Backlog of MH mortgages at HUD bring economic consequences
HUD’s failure to keep pace with the volume of multifamily mortgage applications is exacerbating the nation’s shortage of workforce housing, jeopardizing the thousands of jobs created by new apartment construction and reducing the new revenues the program could be generating for the federal government.
That is the message that the National Multi Housing Council (NMHC) and National Apartment Association (NAA) delivered to Congress in testimony before the House Financial Services Committee within hours of testifying before the Senate Banking Committee.
Peter Evans, a partner at Chicago-based Moran and Company, told lawmakers that demand for apartment financing from the Federal Housing Administration (FHA) has increased more than five-fold, with applications increasing from $2 billion annually to $10 billion.
FHA has been unable to keep up with demand as loan processing often exceeds 18-24 months, and borrowers have no idea where their applications are in the process.
The consequences of this backlog are magnified by the fact that private capital markets have not recovered, leaving apartment firms with few alternatives. The result is a dramatic reduction in new apartment construction at a time when the nation’s demand for affordable rental housing is growing faster than in recent decades.

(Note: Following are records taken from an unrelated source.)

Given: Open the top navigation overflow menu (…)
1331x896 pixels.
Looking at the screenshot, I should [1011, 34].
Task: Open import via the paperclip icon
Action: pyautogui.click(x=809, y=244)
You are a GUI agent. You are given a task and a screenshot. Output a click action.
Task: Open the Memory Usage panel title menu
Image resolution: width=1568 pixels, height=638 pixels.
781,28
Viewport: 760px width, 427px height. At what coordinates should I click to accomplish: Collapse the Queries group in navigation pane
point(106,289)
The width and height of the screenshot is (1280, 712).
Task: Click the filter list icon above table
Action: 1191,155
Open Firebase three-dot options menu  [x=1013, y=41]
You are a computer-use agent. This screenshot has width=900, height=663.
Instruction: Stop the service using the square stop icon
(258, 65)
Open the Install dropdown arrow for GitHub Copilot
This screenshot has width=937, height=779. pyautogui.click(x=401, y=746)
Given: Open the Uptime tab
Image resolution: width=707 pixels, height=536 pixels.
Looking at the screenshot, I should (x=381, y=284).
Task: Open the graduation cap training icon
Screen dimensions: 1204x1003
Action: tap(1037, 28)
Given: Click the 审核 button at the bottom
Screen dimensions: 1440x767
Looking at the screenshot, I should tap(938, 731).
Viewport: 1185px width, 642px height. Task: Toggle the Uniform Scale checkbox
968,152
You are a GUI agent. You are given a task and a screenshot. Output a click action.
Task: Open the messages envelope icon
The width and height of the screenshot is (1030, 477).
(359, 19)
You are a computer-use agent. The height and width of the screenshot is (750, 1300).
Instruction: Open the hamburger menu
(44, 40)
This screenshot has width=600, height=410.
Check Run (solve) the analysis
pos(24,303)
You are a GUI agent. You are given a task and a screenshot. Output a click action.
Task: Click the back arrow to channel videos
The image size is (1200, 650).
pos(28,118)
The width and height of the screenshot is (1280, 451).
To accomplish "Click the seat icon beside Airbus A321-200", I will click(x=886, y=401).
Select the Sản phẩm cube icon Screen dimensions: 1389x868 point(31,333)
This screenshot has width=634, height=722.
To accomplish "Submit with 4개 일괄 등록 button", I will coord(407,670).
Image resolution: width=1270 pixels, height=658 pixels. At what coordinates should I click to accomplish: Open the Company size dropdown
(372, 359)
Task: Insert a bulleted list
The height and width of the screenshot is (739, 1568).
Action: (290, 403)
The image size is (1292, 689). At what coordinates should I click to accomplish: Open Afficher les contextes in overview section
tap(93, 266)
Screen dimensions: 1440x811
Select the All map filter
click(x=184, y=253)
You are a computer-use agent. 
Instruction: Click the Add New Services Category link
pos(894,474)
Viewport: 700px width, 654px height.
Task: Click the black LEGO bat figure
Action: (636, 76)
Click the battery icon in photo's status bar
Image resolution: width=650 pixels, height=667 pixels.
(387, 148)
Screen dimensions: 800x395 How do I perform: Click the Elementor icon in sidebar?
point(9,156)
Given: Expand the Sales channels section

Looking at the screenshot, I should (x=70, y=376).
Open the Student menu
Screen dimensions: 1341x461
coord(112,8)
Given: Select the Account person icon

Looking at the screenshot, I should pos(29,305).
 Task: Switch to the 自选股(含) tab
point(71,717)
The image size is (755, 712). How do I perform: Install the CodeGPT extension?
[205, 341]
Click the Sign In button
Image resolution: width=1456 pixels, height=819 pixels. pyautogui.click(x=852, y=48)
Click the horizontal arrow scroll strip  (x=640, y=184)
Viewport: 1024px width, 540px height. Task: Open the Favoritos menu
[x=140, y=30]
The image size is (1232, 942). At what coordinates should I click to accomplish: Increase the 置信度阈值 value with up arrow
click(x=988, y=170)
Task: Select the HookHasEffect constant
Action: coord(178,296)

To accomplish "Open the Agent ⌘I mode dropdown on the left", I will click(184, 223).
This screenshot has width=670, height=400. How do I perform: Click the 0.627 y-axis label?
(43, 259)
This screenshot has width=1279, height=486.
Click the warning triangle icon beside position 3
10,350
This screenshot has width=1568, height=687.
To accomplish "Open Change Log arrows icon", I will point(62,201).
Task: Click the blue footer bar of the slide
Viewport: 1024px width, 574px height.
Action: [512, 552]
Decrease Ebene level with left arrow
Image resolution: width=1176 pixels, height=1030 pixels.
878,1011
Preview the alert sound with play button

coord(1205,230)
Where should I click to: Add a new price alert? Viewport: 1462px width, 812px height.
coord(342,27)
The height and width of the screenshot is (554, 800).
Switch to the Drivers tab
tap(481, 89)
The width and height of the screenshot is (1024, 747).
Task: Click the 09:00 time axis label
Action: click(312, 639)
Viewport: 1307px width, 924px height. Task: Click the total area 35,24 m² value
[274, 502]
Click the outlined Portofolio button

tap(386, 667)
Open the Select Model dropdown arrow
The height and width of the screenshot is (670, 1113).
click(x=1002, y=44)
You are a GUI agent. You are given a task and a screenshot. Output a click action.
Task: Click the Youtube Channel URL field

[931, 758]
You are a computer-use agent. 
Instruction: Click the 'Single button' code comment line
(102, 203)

“In 2010, new apartment construction set a post-1963 low at just 97,000 new starts. We need to build 300,000 units a year to meet demand, yet we’ll start fewer than half that many this year,” Evans said.
In his testimony, Evans offered numerous suggestions to streamline FHA processing that would still protect the safety and soundness of FHA’s multifamily portfolio. Among other things, FHA should instruct field offices to more consistently follow its multifamily accelerated processing guide to expedite transactions.
Instead of requiring all loans over $15 million to be processed by a national review committee, it should impose this additional threshold only on loans that exceed the program’s terms and requirements. FHA should also create a special underwriting team for large, atypical loans to expedite processing of more standard transactions.
Evans recognized HUD’s effort to work with stakeholders to address its backlog and other administrative issues, but reiterated that HUD needs more resources to accommodate the increased volume in the FHA multifamily programs.
Finally, Evans took the opportunity to address suggestions that FHA replace or take over Fannie Mae and Freddie Mac’s multifamily programs. He expressed the industry’s strong opposition to such proposals, noting that FHA is woefully unprepared to assume a larger role. In addition, FHA serves a specific niche within the market and is simply not capable of providing the full range of unique and complex loans required by the apartment sector.